SUPPLIED RECORDS:
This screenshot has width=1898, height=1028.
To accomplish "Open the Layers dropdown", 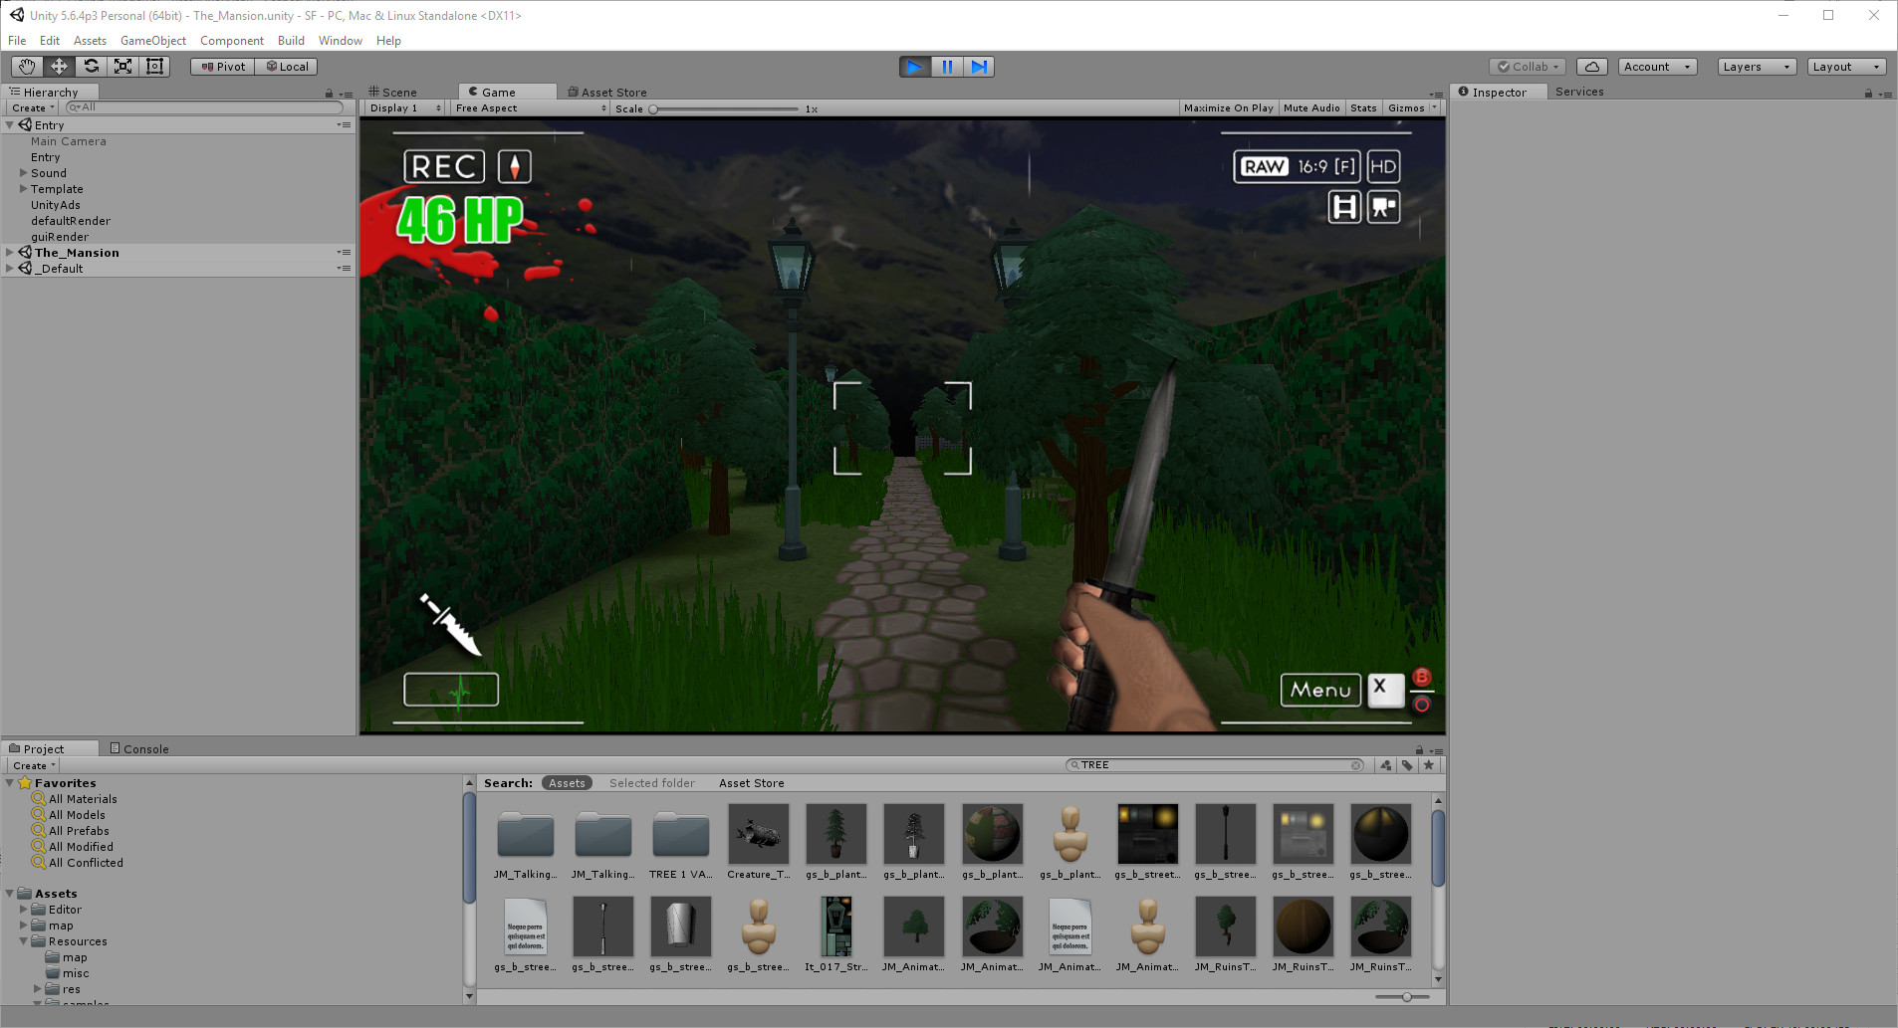I will 1755,66.
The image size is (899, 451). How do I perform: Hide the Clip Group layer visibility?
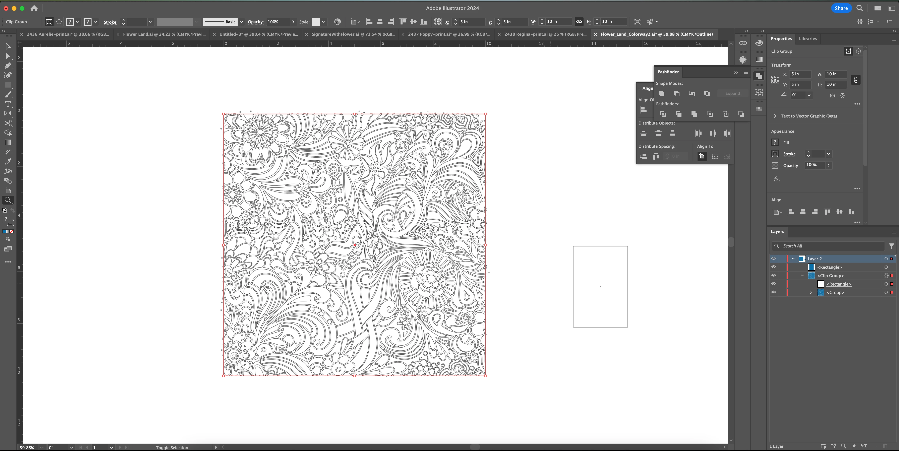tap(773, 276)
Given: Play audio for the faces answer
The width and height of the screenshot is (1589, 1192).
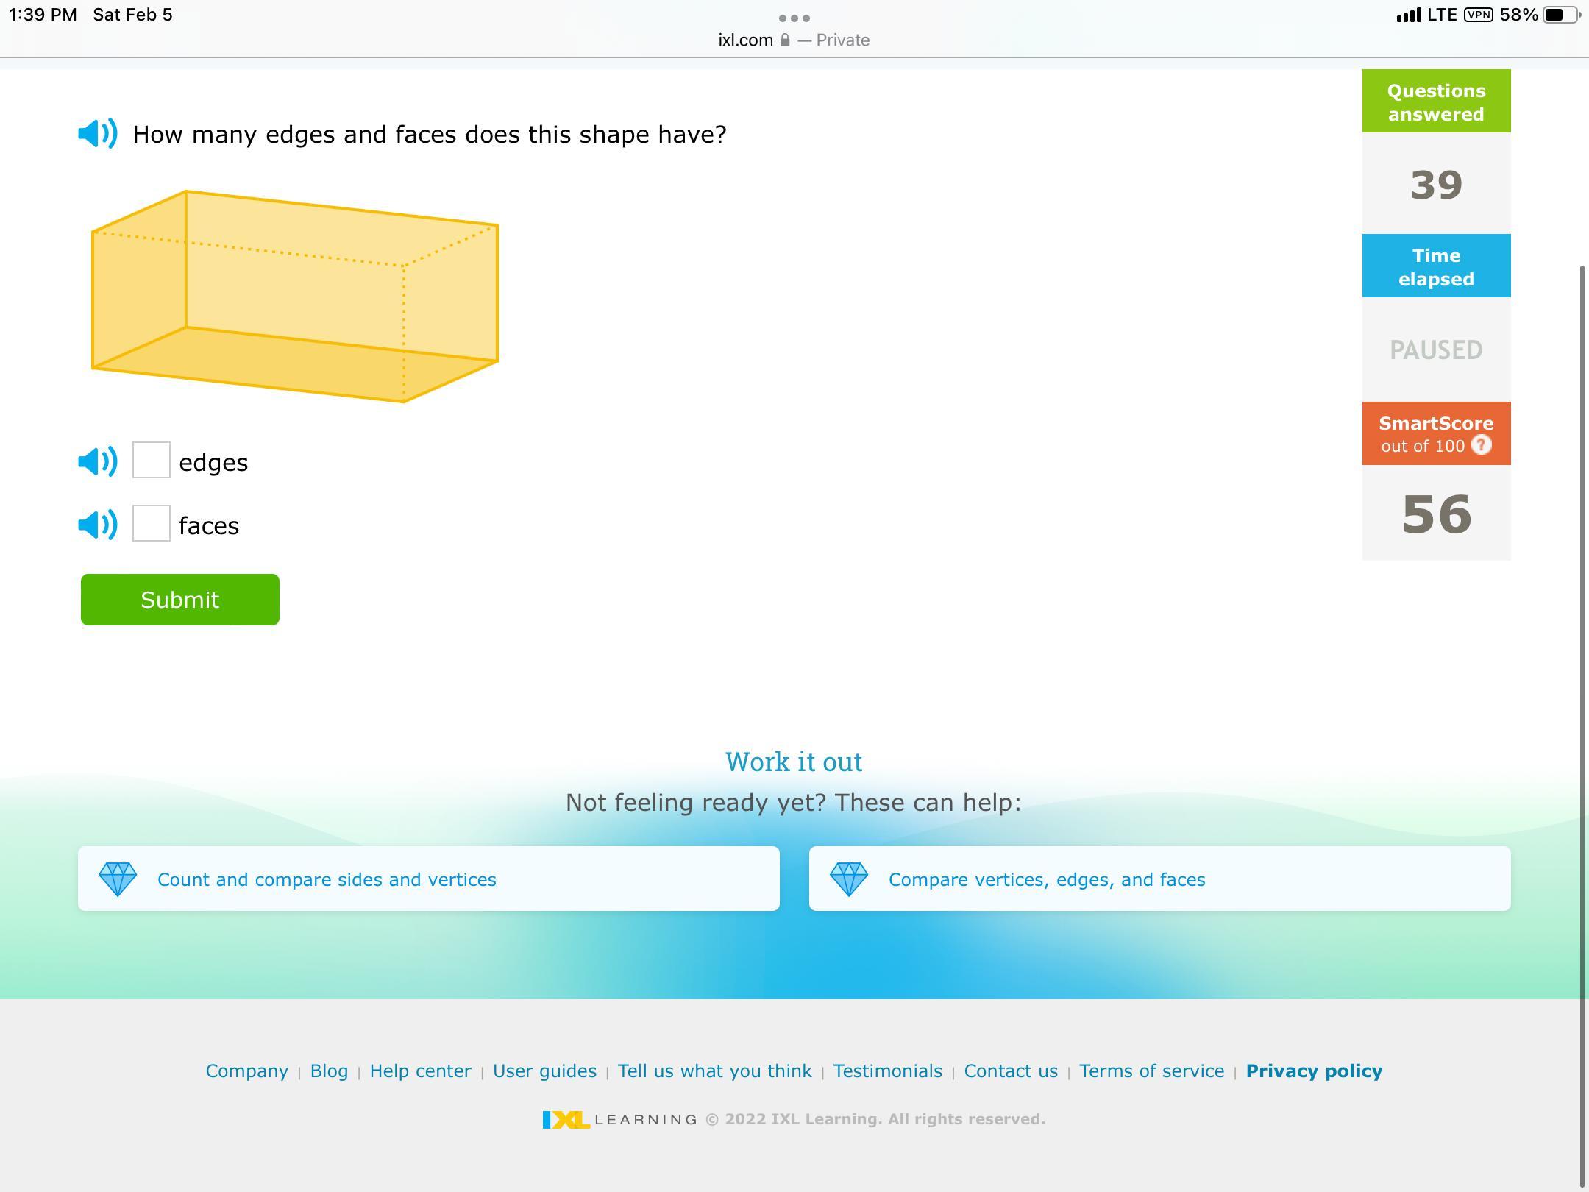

WHAT YOU SHOULD DO: Show each line in the entries that holds the string "height".

TASK RESULT:
This screenshot has width=1898, height=1028.
The width and height of the screenshot is (1589, 1192).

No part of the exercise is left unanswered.